- [Aim of the task]
In the rows starting at the line containing "Screen dimensions: 1181x628" and ending at the line containing "Click the lightning", swap "speech bubble" for "chat bubble" and write out those lines again with everything else left unchanged.

─── Given data ───

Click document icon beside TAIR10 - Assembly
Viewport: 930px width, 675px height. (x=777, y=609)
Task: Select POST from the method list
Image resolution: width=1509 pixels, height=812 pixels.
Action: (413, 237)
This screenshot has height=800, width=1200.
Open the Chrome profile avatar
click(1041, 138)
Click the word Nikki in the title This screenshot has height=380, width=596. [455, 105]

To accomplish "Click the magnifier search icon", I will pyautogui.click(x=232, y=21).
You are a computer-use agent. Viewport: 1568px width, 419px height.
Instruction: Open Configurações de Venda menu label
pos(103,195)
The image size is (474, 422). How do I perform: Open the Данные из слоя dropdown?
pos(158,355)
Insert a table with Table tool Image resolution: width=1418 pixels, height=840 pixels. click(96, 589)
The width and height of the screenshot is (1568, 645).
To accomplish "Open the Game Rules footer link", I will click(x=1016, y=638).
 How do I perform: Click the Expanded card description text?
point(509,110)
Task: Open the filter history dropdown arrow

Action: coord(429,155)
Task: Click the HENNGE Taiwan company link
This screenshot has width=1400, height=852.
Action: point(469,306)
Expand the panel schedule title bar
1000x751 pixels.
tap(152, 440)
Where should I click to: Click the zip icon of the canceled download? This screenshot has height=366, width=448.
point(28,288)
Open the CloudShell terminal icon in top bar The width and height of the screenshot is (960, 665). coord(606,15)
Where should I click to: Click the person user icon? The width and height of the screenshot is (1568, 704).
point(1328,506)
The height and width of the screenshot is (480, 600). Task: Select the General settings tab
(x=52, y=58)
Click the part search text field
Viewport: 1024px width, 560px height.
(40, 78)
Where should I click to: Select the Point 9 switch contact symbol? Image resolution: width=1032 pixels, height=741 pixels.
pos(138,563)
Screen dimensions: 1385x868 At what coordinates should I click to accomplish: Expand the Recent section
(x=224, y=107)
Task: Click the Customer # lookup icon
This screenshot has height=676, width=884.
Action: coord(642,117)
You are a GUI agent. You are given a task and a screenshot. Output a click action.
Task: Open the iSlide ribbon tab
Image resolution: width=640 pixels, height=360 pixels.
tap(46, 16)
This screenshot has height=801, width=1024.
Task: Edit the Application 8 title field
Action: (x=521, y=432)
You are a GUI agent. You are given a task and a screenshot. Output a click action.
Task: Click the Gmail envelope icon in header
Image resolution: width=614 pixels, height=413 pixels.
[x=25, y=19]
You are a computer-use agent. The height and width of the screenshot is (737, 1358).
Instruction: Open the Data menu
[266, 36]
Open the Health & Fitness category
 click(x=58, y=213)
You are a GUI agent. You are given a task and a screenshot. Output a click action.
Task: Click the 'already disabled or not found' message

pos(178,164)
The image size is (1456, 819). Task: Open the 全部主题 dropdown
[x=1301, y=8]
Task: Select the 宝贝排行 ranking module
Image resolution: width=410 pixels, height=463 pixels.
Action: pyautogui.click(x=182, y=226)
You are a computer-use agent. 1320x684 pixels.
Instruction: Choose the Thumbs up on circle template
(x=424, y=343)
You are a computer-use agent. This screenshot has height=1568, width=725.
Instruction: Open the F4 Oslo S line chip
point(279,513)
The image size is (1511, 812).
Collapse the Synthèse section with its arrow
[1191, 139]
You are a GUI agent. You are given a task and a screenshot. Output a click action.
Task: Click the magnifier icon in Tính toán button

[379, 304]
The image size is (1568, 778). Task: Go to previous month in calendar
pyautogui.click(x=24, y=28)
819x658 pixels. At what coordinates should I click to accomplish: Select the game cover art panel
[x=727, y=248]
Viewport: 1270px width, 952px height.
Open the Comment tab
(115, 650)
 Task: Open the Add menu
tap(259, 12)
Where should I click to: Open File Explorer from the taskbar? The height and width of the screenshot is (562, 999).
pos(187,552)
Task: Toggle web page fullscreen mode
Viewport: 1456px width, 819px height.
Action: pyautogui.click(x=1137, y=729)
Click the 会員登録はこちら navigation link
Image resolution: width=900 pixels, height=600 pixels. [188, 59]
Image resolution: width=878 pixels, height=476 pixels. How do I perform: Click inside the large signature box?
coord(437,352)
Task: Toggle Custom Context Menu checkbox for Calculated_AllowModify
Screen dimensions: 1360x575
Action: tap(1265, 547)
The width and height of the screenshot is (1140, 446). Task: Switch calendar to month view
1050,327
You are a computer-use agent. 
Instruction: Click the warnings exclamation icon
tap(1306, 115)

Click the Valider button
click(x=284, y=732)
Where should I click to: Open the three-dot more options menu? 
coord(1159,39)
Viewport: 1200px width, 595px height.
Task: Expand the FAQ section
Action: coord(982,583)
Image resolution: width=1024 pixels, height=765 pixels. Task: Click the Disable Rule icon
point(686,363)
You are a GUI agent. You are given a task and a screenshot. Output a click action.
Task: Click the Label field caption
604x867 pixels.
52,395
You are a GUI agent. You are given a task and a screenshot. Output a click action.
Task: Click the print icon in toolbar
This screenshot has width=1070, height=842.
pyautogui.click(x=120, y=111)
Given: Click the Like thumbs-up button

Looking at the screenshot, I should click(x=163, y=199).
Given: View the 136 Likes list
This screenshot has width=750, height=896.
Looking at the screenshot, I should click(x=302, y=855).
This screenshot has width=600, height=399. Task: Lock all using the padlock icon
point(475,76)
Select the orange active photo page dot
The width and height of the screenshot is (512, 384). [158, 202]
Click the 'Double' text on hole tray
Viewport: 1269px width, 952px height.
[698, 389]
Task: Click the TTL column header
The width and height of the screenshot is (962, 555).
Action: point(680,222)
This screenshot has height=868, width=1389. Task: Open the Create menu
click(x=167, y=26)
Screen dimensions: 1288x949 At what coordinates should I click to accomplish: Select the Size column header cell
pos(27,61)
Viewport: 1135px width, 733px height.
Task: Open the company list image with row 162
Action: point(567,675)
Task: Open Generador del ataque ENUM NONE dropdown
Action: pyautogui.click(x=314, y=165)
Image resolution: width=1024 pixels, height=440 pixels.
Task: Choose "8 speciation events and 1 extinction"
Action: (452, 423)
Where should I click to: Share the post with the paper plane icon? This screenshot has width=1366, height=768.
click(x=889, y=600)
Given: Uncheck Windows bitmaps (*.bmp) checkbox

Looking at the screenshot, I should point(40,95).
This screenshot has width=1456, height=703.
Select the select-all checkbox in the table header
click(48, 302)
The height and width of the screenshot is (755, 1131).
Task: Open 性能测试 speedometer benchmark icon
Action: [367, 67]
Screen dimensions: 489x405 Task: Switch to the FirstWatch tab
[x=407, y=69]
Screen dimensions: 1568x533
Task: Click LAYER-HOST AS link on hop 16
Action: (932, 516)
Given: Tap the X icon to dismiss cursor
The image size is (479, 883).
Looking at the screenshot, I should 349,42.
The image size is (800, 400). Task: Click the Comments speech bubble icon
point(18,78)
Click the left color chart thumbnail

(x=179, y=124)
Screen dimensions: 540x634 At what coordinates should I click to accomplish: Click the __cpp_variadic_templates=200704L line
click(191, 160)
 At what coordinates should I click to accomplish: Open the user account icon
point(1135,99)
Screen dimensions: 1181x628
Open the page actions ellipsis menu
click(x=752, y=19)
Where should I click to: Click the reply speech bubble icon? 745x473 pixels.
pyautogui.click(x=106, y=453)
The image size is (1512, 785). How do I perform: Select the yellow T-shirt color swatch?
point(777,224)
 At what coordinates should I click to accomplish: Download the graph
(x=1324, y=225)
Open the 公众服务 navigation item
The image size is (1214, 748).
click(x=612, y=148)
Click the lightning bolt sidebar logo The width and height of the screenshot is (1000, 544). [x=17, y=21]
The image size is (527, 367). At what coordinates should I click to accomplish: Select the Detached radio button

───

- [Expected answer]
Screen dimensions: 1181x628
Open the page actions ellipsis menu
click(x=752, y=19)
Where should I click to: Click the reply chat bubble icon? 745x473 pixels.
pyautogui.click(x=106, y=453)
The image size is (1512, 785). How do I perform: Select the yellow T-shirt color swatch?
point(777,224)
 At what coordinates should I click to accomplish: Download the graph
(x=1324, y=225)
Open the 公众服务 navigation item
The image size is (1214, 748).
click(x=612, y=148)
Click the lightning bolt sidebar logo The width and height of the screenshot is (1000, 544). [x=17, y=21]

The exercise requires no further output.